**What to produce**: Find all lines in the listing that include the word "agent", then copy them.

**Material for this exercise**:
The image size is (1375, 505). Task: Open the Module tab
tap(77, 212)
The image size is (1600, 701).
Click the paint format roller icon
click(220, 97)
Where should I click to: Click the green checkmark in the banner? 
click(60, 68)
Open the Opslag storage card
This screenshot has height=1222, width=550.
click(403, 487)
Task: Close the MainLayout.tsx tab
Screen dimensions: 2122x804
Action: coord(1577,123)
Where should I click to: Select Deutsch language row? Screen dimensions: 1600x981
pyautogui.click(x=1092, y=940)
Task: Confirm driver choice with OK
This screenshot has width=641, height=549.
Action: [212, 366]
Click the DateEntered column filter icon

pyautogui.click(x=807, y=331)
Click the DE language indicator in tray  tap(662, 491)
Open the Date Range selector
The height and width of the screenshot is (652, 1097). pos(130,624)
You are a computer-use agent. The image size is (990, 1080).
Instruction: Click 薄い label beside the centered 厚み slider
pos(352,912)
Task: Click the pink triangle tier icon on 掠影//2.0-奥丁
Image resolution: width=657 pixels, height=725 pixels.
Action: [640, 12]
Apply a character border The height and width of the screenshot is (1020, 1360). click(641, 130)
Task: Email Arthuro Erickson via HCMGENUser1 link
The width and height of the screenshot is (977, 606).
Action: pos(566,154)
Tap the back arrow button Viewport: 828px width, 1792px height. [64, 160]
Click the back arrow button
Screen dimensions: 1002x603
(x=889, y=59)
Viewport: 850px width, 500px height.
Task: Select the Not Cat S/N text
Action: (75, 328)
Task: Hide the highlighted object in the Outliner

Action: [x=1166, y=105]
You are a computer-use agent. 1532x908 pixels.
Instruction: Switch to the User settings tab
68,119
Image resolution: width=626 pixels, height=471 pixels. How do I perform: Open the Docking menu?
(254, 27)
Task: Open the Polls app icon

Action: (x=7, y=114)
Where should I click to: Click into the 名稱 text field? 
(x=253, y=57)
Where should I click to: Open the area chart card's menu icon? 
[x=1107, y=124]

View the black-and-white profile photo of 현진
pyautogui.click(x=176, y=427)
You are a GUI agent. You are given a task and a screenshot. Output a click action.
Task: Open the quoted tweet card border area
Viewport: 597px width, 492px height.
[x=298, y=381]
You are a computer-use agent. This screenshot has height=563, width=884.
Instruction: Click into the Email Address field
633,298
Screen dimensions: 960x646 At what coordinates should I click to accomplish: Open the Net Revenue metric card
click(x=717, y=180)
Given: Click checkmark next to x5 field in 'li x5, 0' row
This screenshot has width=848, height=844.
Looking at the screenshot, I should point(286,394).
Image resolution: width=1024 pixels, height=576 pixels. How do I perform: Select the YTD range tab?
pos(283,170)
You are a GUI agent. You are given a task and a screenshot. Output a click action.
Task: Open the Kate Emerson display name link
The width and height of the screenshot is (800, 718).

**Solution**:
You are a computer-use agent. The image size is (990, 1080).
You are a computer-use agent. 1532x908 pixels.
You are a GUI agent. You are given a task and a screenshot. Output a click action.
You are a computer-use agent. This screenshot has height=563, width=884.
You are a GUI agent. You are given a task and a screenshot. Output a click action.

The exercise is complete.